De nombreuses études ont été réalisées depuis 1999 afin de mesurer l’exposition de la population antillaise. L’évaluation directe par dosage du chlordécone dans des matrices biologiques (sang, lait et graisses) met en évidence une exposition particulière des travailleurs agricoles de la banane tandis que l’évaluation alimentaire montre que les populations les plus à risque de dépassement de la VTR sont les jeunes enfants âgés de 3 à 5 ans. Sont également plus à risque les consommateurs de produits de la mer et les consommateurs de légumes racines en zone contaminée. L’évolution des données entre 2005 et 2007 révèle que si la contamination persiste, une baisse des niveaux d’exposition chronique est enregistrée, qui peut être expliquée en partie par les mesures de maîtrise des risques.
Cancer de la prostate.
Quant aux effets sur la santé, le chlordécone, pesticide organochloré, est classé par le Centre international de recherche sur le cancer comme un cancérogène possible chez l’homme (groupe 2 B). De même, il est considéré comme un perturbateur endocrinien en raison de ses propriétés anti-œstrogéniques. Deux études ont été réalisées afin de mesurer un surrisque de cancer. La première conduite en Martinique en 2003, une étude de la répartition géographique des cancers à partir d’un registre général des cancers, en place dans l’île depuis vingt ans. Seule l’association entre l’exposition aux POC et l’incidence des myélomes multiples a été mise en évidence, et uniquement chez l’homme. Pour toutes les autres localisations (cancer de la prostate, du côlon-rectum, du sein et autres cancers), aucune association significative n’a été retrouvée. La deuxième étude, l’étude cas-témoins Karuprostate, menée en Guadeloupe par le Pr Pascal Blanchet et le Dr Luc Multigner, met en évidence une association positive entre l’exposition au chlordécone et le risque de survenue de cancer de la prostate. C’est la première étude à établir ce lien indépendamment de la surincidence généralement observée chez les populations dont les origines remontent à l’Afrique subsaharienne (le cancer de la prostate est la pathologie tumorale la plus fréquente aux Antilles alors que les taux d’incidence et de mortalité par cancers, toutes localisations confondues, sont généralement inférieurs à ceux estimés en France métropolitaine). Les Drs Philippe Quénel et Martine Ledrans évoquent la nécessité d’un renforcement voire d’une généralisation du dépistage du cancer de la prostate dans les deux îles.

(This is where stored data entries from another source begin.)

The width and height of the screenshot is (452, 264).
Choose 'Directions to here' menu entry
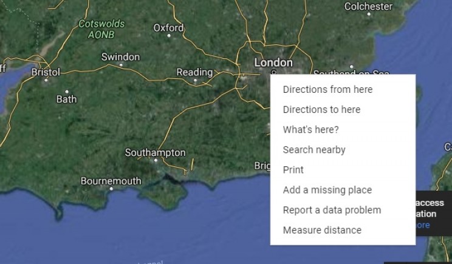(321, 110)
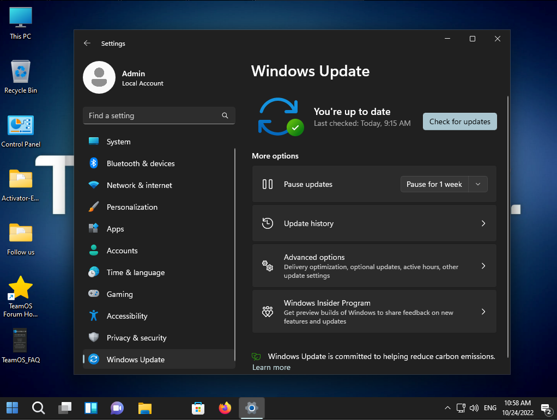Viewport: 557px width, 420px height.
Task: Click the Admin profile avatar
Action: 99,77
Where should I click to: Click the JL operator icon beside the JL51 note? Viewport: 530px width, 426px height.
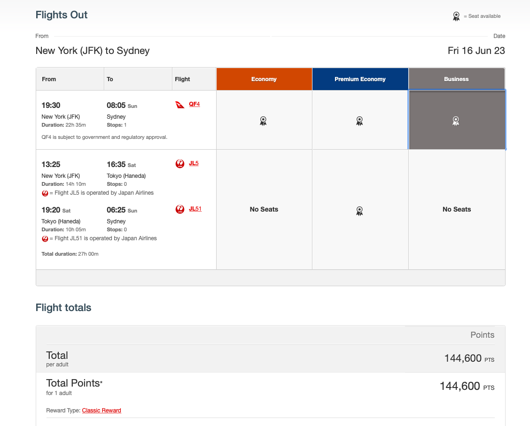coord(45,238)
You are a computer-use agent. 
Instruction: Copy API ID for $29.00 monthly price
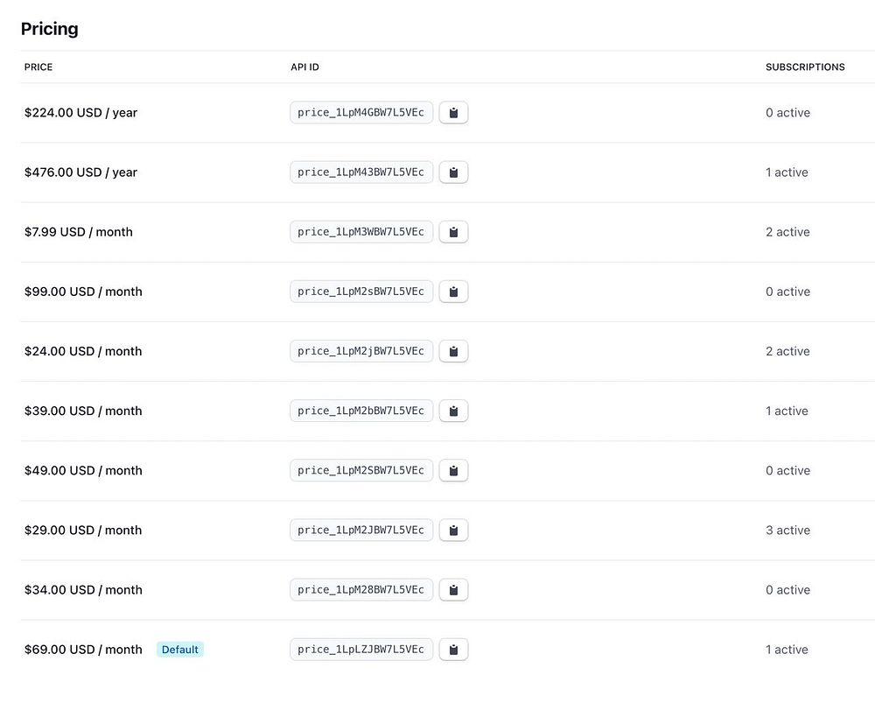(453, 530)
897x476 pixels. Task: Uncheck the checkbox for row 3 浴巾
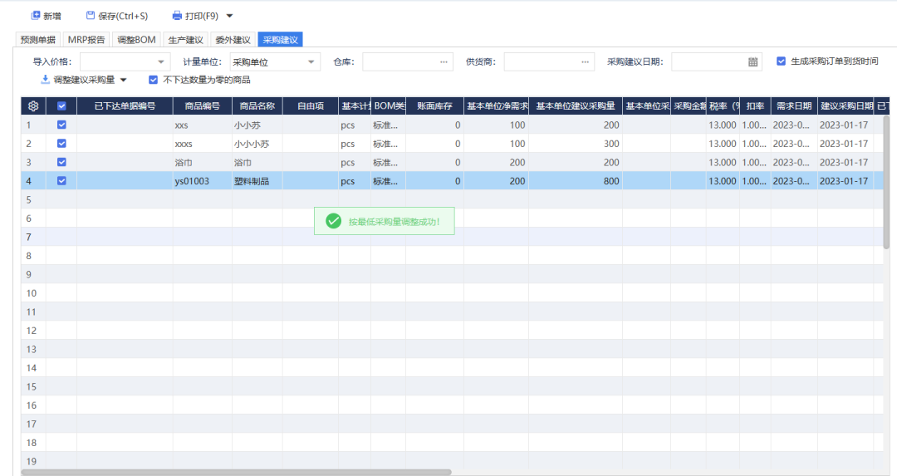(x=61, y=162)
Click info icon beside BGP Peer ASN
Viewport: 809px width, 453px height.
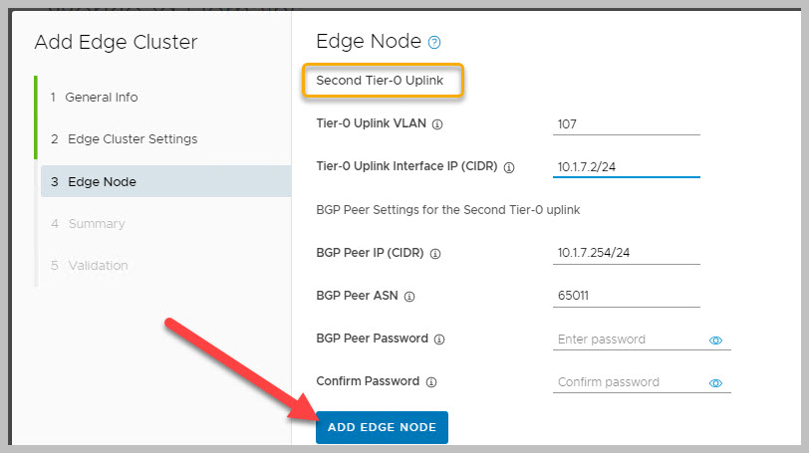tap(409, 296)
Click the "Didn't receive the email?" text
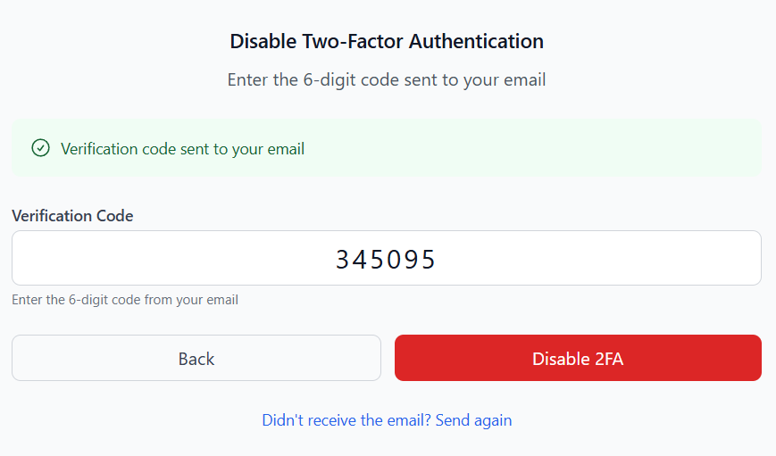Image resolution: width=776 pixels, height=456 pixels. coord(346,420)
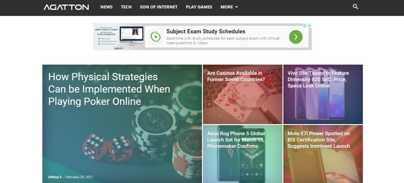Select PLAY GAMES in navigation
Image resolution: width=404 pixels, height=183 pixels.
coord(199,7)
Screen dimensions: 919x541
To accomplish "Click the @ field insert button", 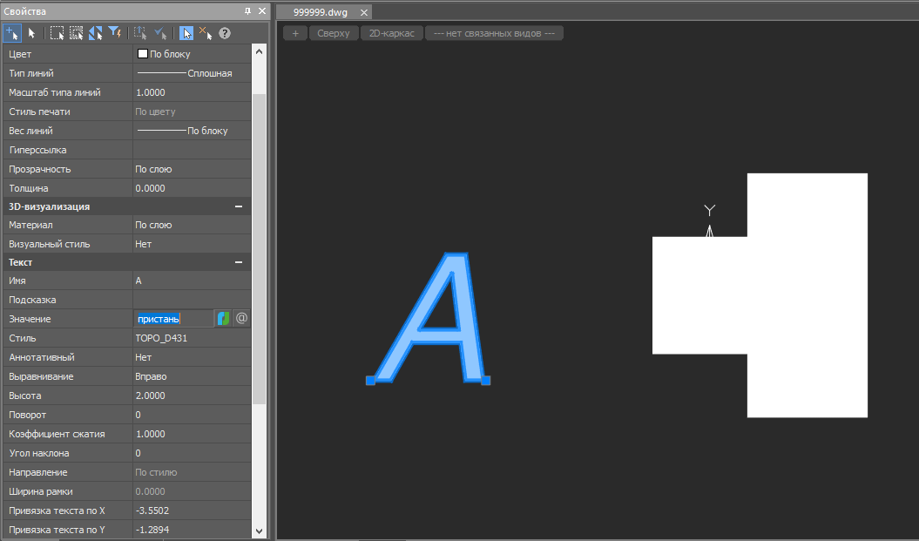I will tap(242, 319).
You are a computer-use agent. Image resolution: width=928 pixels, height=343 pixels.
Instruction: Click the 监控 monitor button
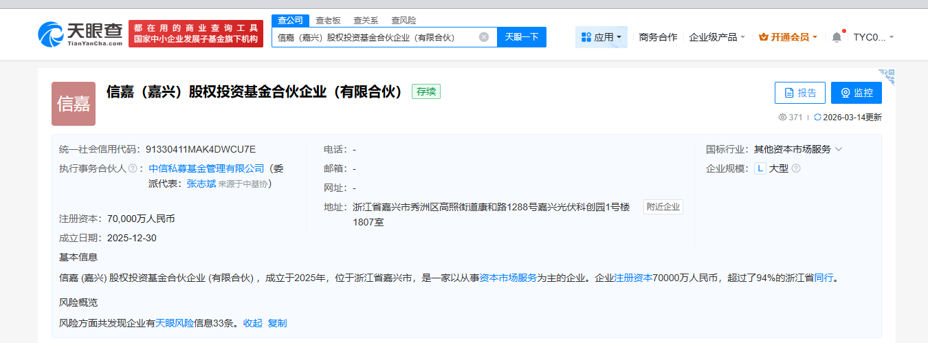856,93
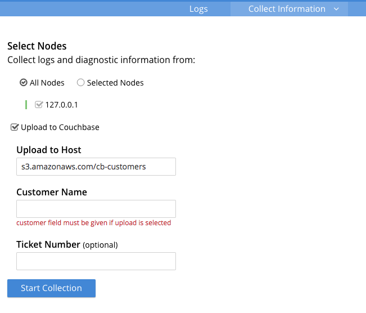The image size is (366, 313).
Task: Expand the chevron beside Collect Information
Action: (x=336, y=9)
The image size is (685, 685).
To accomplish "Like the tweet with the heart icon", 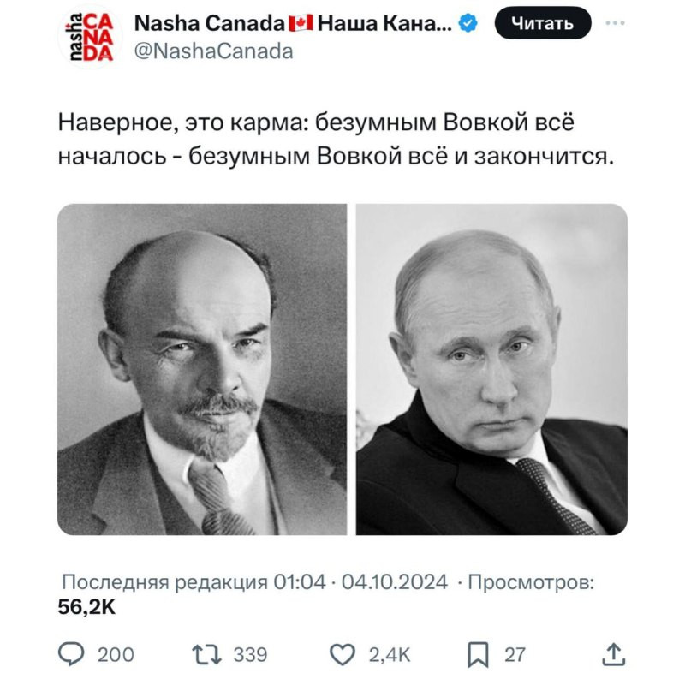I will pos(342,654).
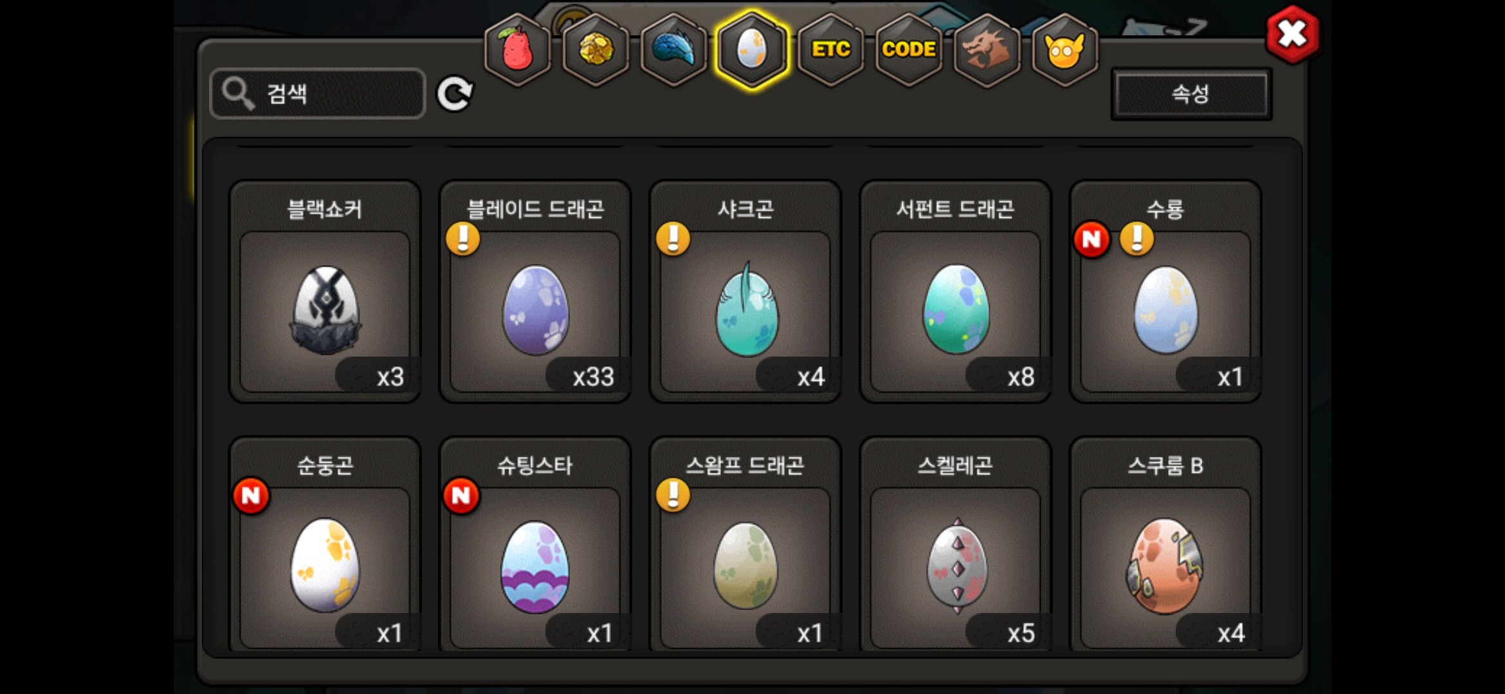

Des incertitudes persistent mais il existe « suffisamment de preuves pour guider l’action », lâche William Dab, président du conseil scientifique du Plan d’action chlordécone.
Annoncé pour la fin de l’année 2010, le nouveau plan (2011-2013) se fait attendre. Il prendra en compte les recommandations du conseil scientifique, indique toutefois le Pr Didier Houssin.